BRIEF:
Whenever a picture appears in the listing below, leave it out, and copy exactly the lines from the one containing "Click checkmark icon" through the end.

DATA FOR ANALYSIS:
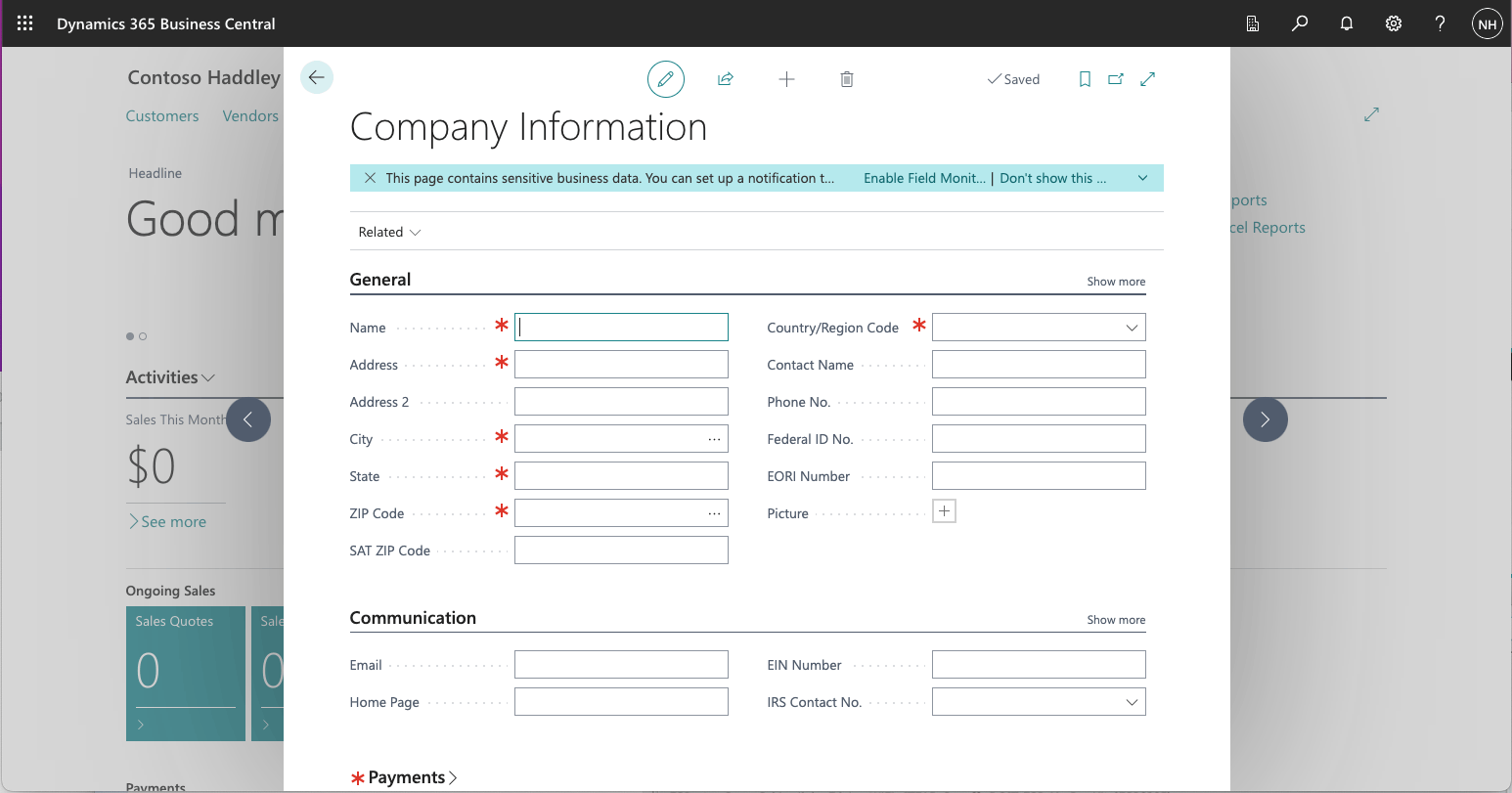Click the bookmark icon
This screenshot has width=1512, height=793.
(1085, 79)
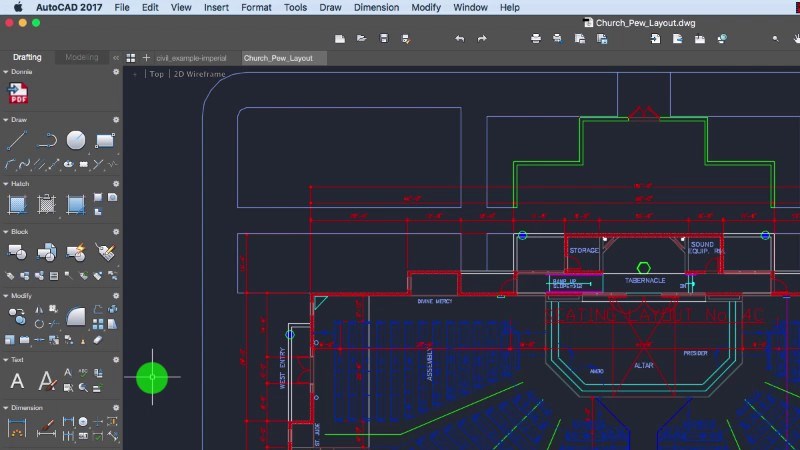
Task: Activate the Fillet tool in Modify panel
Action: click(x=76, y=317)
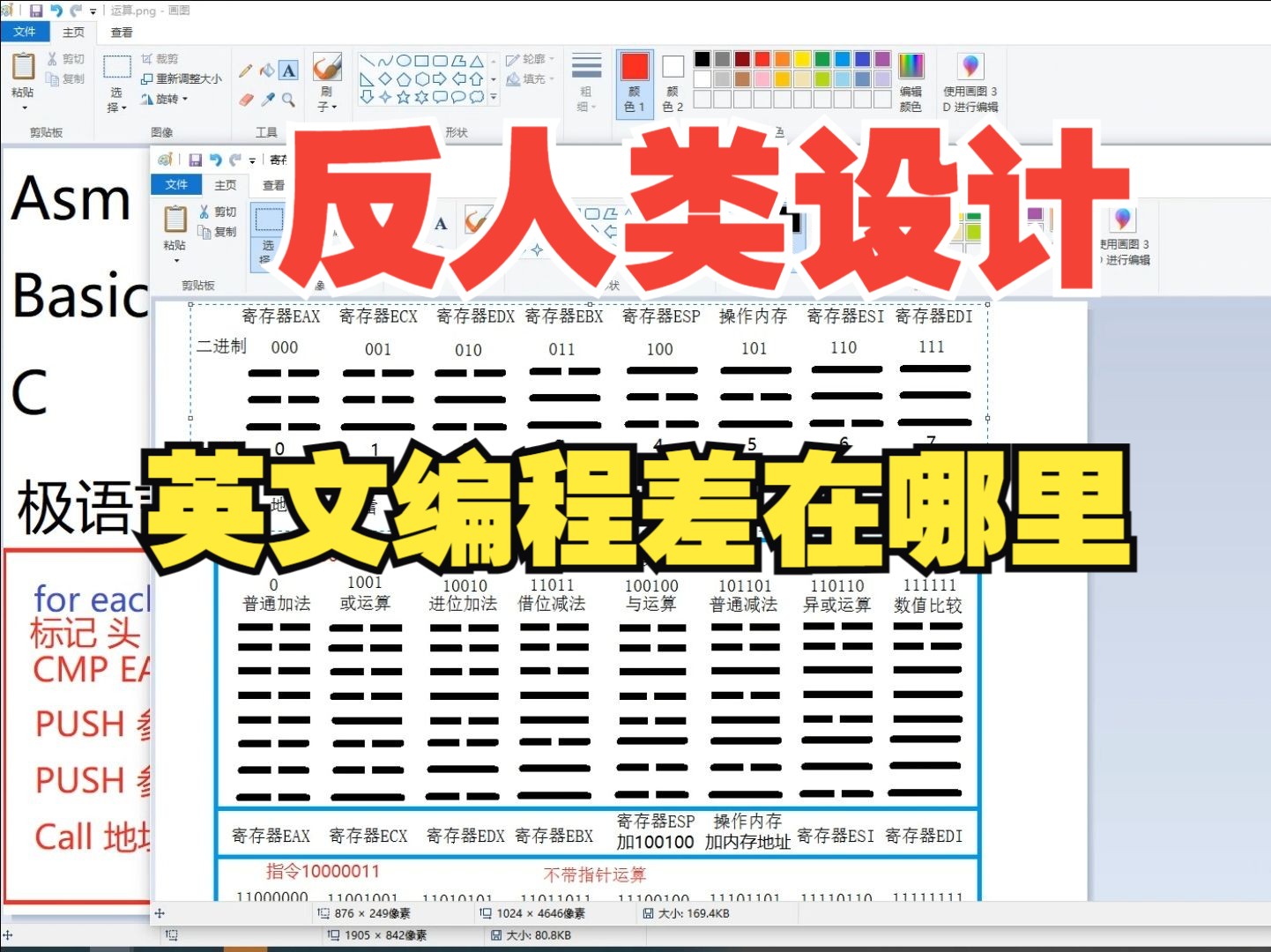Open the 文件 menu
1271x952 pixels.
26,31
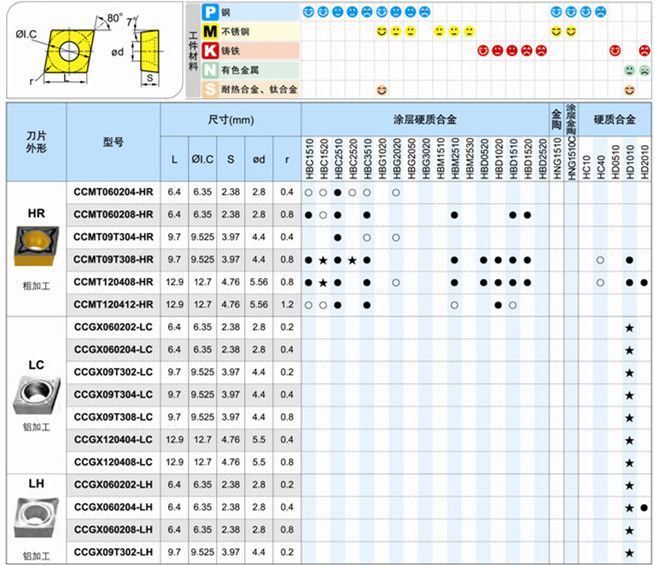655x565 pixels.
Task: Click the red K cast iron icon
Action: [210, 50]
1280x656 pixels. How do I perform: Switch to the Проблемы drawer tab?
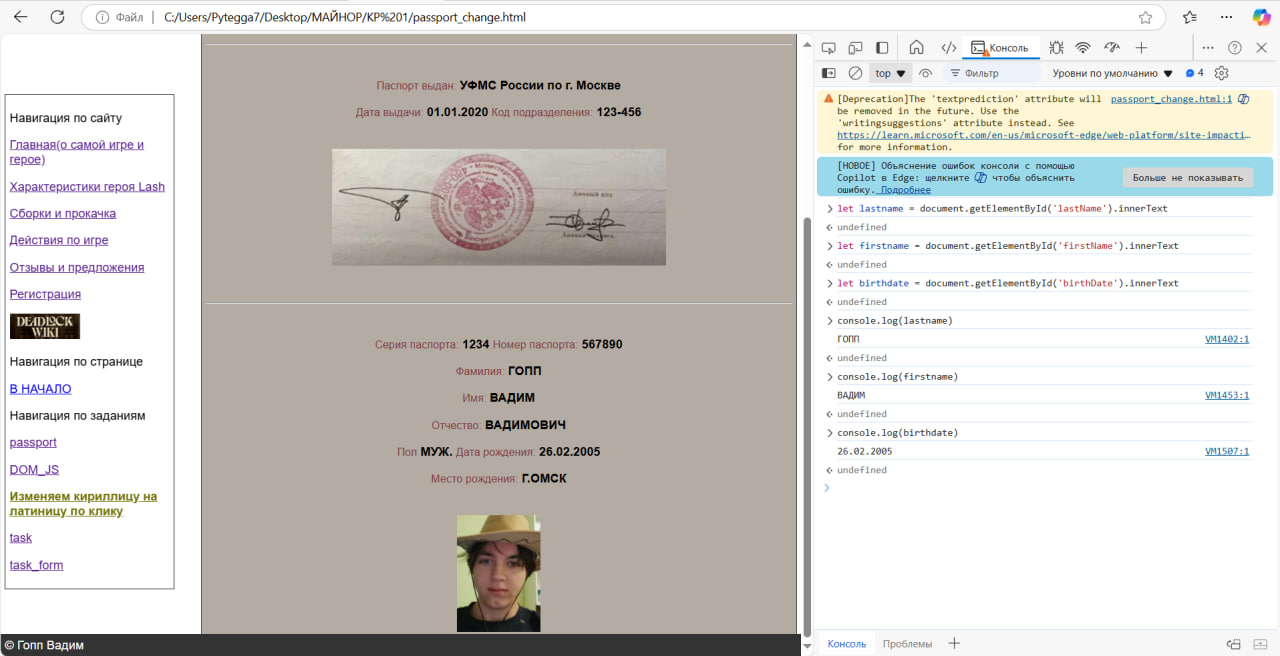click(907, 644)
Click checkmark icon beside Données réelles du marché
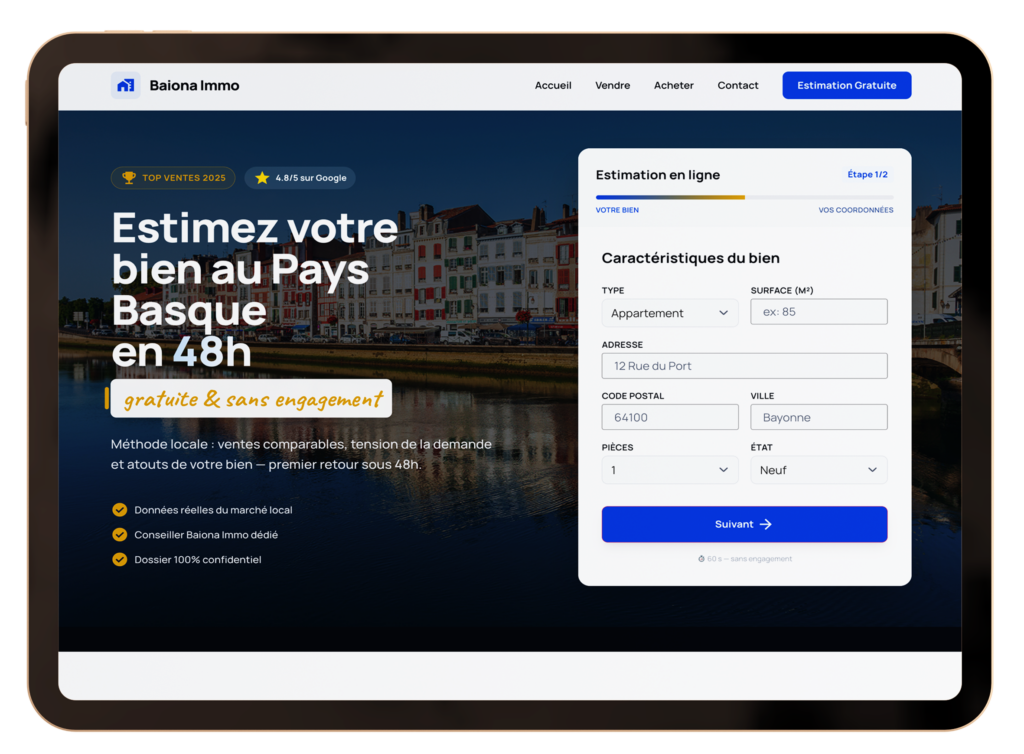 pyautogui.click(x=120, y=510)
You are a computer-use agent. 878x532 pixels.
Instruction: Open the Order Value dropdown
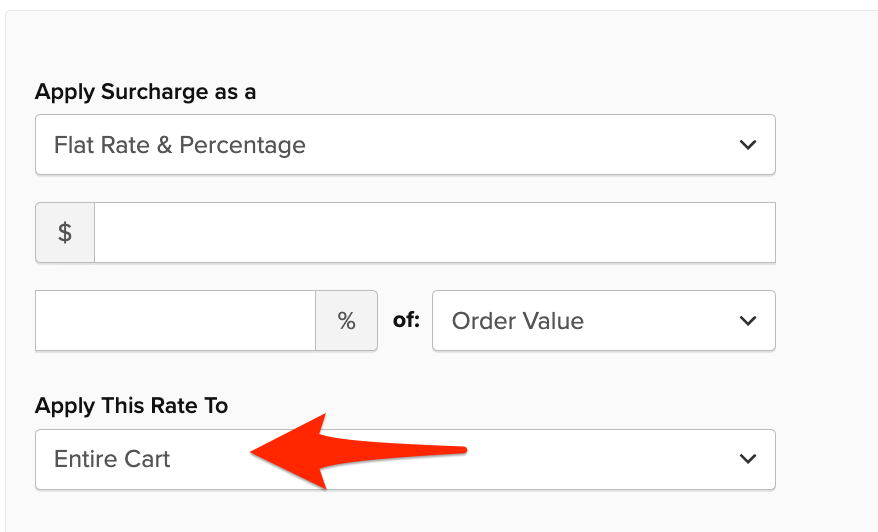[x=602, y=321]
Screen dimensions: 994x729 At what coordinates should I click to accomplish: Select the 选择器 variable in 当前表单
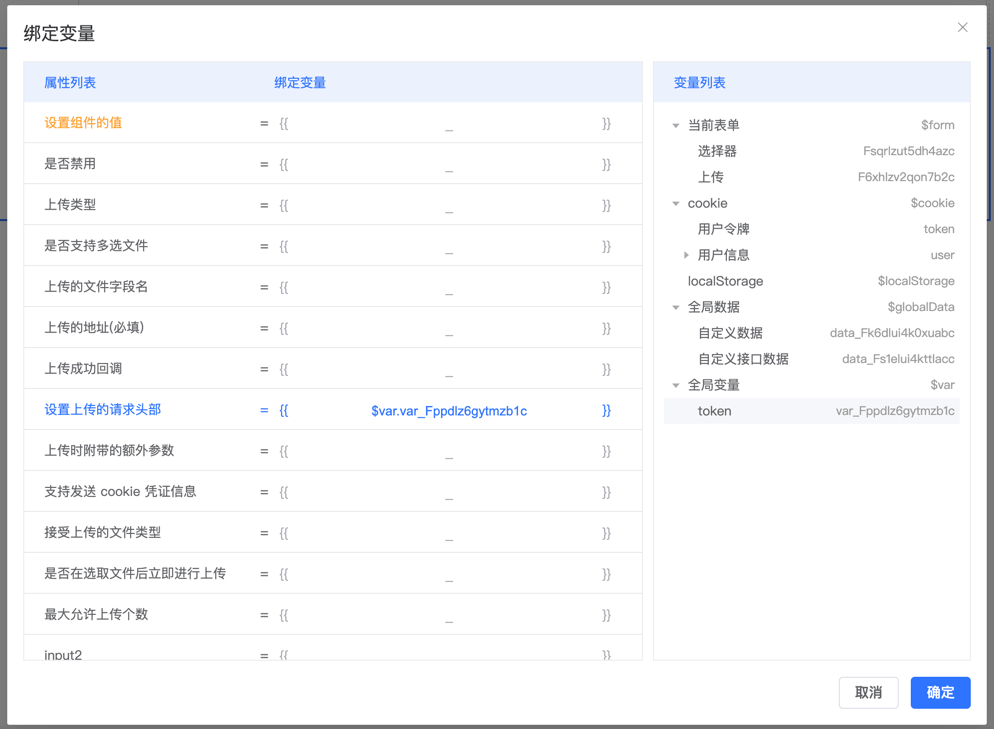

RESULT OF THIS EXERCISE:
Click checkmark icon beside Données réelles du marché
 pyautogui.click(x=120, y=510)
You are a computer-use agent. 878x532 pixels.
Instruction: Open the Order Value dropdown
[x=602, y=321]
Screen dimensions: 994x729 At what coordinates should I click to accomplish: Select the 选择器 variable in 当前表单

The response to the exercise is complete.